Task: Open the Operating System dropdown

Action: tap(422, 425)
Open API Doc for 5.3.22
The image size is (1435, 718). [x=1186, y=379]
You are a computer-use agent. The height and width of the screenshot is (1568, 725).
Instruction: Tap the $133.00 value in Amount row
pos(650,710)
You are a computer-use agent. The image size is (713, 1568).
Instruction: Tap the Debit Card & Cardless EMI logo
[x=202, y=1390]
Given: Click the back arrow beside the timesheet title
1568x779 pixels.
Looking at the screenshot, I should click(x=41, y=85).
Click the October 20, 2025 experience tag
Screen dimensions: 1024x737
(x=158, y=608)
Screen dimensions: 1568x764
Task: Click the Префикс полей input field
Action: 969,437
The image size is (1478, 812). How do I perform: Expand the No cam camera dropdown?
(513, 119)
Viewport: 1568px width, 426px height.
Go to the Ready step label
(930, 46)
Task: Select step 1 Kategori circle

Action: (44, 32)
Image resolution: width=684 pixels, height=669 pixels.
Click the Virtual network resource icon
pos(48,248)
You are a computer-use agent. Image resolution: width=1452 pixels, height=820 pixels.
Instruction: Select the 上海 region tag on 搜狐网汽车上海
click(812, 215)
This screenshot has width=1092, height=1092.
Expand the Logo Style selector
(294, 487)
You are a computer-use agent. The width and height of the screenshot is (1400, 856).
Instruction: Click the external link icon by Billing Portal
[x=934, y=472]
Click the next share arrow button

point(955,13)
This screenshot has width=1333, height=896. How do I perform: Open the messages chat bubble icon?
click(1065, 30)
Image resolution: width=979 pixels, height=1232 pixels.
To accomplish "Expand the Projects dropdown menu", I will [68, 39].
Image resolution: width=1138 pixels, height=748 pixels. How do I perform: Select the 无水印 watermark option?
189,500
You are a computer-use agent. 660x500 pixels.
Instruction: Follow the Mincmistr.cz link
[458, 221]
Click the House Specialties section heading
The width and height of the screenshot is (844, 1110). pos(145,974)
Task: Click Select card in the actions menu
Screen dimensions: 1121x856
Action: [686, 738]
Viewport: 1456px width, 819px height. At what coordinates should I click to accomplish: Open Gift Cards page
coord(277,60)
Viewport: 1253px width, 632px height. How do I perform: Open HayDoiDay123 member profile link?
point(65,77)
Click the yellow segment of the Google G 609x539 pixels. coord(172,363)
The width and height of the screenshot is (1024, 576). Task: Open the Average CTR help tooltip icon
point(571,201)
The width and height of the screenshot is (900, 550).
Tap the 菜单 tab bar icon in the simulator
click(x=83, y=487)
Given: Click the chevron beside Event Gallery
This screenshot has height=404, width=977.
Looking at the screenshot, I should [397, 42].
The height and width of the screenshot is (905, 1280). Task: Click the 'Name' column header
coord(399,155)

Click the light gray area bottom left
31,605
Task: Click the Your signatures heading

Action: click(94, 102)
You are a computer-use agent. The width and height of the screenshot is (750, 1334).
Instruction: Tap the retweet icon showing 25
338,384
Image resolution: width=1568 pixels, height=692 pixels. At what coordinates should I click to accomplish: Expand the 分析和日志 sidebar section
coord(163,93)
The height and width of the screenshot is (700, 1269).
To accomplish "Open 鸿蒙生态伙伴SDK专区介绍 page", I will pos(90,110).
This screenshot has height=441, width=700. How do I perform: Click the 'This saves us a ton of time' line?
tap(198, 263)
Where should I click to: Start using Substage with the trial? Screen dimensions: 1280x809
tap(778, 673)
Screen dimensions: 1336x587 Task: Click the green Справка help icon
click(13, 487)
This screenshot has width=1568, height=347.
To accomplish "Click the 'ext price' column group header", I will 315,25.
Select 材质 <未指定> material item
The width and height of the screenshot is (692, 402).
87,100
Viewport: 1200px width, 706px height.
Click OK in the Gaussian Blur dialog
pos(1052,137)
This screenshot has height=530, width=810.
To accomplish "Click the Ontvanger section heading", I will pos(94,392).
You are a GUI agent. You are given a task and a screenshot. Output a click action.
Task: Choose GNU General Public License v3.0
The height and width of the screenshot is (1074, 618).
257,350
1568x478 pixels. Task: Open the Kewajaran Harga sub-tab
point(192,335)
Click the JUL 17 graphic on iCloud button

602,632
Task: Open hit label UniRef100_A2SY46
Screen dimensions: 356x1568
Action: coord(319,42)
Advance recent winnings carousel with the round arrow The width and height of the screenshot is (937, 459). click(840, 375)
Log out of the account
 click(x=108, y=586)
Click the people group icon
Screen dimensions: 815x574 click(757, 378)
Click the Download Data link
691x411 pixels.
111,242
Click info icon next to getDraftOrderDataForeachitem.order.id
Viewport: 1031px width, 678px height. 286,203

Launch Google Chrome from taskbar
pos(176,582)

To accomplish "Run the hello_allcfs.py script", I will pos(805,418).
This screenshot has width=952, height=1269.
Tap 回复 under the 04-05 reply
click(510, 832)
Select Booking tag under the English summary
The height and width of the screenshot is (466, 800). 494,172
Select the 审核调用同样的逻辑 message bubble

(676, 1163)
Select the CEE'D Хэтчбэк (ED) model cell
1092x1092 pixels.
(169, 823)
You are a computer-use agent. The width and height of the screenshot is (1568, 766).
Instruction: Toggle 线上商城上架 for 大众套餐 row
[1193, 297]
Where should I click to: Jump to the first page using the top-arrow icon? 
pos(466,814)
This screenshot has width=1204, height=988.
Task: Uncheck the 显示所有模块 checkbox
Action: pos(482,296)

════════════════════

TASK PROMPT: For the listing above, print only the lines starting at the line containing "Instruction: Tap the $133.00" and ending at the line containing "Click the October 20, 2025 experience tag", exactly, both included.

COMPLETED TASK:
Instruction: Tap the $133.00 value in Amount row
pos(650,710)
You are a computer-use agent. The image size is (713, 1568).
Instruction: Tap the Debit Card & Cardless EMI logo
[x=202, y=1390]
Given: Click the back arrow beside the timesheet title
1568x779 pixels.
Looking at the screenshot, I should click(x=41, y=85).
Click the October 20, 2025 experience tag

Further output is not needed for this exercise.